Nickel foam (NF) 30min is cleaned by ultrasonic using acetone, alcohols solvent, deionized water respectively successively, then, uses 0.1M
Watery hydrochloric acid 10~20min of ultrasound, finally with deionized water be cleaned by ultrasonic 30min.
Above-mentioned cleaned substrate is placed in the polytetrafluoroethylliner liner in 50ml reactors, pours into above-mentioned stir
Mixed solution, seal reactor, then place it in and be incubated 6h in convection oven at 100 DEG C, NiFe- is grown with substrate
LDH nanometer sheets.
After temperature of reaction kettle drops to room temperature, substrate is taken out, successively with deionized water, washes of absolute alcohol.In vacuum environment
Lower 60 DEG C of insulations 3h reaches the purpose of drying.
With SEM (S-4800) observation substrate be nickel foam (NF) sample, its pattern as shown in Figure 1,
Equally distributed nanometer sheet is overgrowed with substrate, length is most long up to 5 μm.
The substrate that one hydration sodium hypophosphite and growth there are NiFe-LDH nanometer sheets is placed in the both ends of ceramic boat, a hydration
Ceramic boat is placed in tube furnace, good seal tube furnace in air-flow upstream by sodium hypophosphite, with vavuum pump and high-purity argon quartz
Air total number discharge in pipe, is calcined under the air-flow of high-purity argon (purity >=99.999%).
Quartz ampoule is heated to 300 DEG C from room temperature with 5 DEG C/min heating rate, 1h is incubated at 300 DEG C, then allows tubular type
Stove cools to room temperature.It is 80sccm that whole experiment, which keeps the air-flow size of high-purity argon,.
After dropping to room temperature, the NiFe-LDH nanometer sheets in substrate are by phosphatization.After scanning electron microscopic observation phosphatization
NiFeP@NF patterns overgrow with equally distributed nanometer sheet, the most long reachable 5um of length as shown in Figure 3, in substrate.
Fig. 5 is that embodiment 1 obtains the Flied emission transmission electron micrograph (Tecnai of transition metal NiFeP catalyst
G2F20U-TWIN).Fig. 5 shows that transition metal NiFeP catalyst is nanometer chip architecture.

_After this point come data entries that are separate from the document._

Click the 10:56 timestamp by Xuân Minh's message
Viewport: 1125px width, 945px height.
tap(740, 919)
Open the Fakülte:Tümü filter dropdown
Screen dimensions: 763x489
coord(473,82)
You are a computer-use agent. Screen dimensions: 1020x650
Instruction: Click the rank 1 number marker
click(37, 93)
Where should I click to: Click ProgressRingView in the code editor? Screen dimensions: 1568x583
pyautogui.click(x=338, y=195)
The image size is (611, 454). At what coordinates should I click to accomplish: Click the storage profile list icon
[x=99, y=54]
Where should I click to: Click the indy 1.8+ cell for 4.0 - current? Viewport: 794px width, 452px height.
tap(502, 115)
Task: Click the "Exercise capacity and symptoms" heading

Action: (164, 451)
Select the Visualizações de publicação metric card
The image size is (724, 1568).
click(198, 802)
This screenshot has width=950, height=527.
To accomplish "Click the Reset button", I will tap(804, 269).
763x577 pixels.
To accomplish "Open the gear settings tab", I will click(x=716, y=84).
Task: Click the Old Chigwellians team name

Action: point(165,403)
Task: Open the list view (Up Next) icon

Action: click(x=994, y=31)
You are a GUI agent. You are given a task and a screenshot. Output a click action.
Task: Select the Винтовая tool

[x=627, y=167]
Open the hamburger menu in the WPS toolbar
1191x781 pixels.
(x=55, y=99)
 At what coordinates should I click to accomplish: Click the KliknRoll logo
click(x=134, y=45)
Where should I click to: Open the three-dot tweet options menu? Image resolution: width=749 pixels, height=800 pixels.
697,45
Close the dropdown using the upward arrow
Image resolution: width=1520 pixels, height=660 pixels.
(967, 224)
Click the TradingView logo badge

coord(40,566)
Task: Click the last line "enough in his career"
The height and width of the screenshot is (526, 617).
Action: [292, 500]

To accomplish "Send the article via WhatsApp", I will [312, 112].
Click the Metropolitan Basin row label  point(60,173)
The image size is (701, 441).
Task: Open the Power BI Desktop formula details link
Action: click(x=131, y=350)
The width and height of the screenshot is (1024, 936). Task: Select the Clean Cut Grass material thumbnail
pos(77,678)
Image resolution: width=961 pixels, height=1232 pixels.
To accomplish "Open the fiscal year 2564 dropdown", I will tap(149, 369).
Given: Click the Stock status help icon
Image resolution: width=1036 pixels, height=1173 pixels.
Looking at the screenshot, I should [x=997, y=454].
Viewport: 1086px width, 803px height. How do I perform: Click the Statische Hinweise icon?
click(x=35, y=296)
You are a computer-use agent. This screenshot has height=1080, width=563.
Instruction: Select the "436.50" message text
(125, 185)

With X-ray diffraction (D/MAX-TTRIII (CBO)) test products therefrom thing phase, as shown in Figure 6 with standard card
Piece Ni2P PDF#89-4864 and Fe2P PDF#89-3680 coincide very much, it was demonstrated that the composition of gained nanometer sheet is
Ni1.5Fe0.5P。
Embodiment 2
Claim 222mg ammonium fluorides, 290mg Ni (NO with assay balance3)2·6H2O、278mg FeSO4·7H2O and 600mg urine
Element is added sequentially in 40ml deionized water, is stirred half an hour, is well mixed solution.
Carbon fiber (CF) 30min is cleaned by ultrasonic using acetone, alcohols solvent, deionized water respectively successively, then, uses 0.1M
Watery hydrochloric acid 10~20min of ultrasound, finally with deionized water be cleaned by ultrasonic 30min.
Other operations are the same as embodiment 1.
After growing NiFe-LDH nanometer sheets in substrate, it is carbon fiber to observe substrate with SEM (S-4800)
(CF) sample, its pattern overgrow with equally distributed nanometer sheet as shown in Figure 2, in substrate, and length is most long up to 5 μm.
With the NiFeP@CF patterns after scanning electron microscopic observation phosphatization as shown in figure 4, overgrowing with equally distributed receive in substrate
Rice piece, length are most long up to 5 μm.The thing of X-ray diffraction test products therefrom is met each other Fig. 6.
Test example
The catalyst for taking two panels embodiment 1 to be prepared is placed in 1 mol/L potassium hydroxide aqueous solution (pH=14), is protected
Hold certain spacing.It is connected a piece of with the working electrode of electrochemical workstation, another is connected with auxiliary electrode and to electrode,
Polarization curve is drawn in certain voltage range.The catalyst that is prepared with same method testing example 2 and commercially available
Catalyst, Pt@Ti-RuO2/IrO2@Ti, as a result such as Fig. 7.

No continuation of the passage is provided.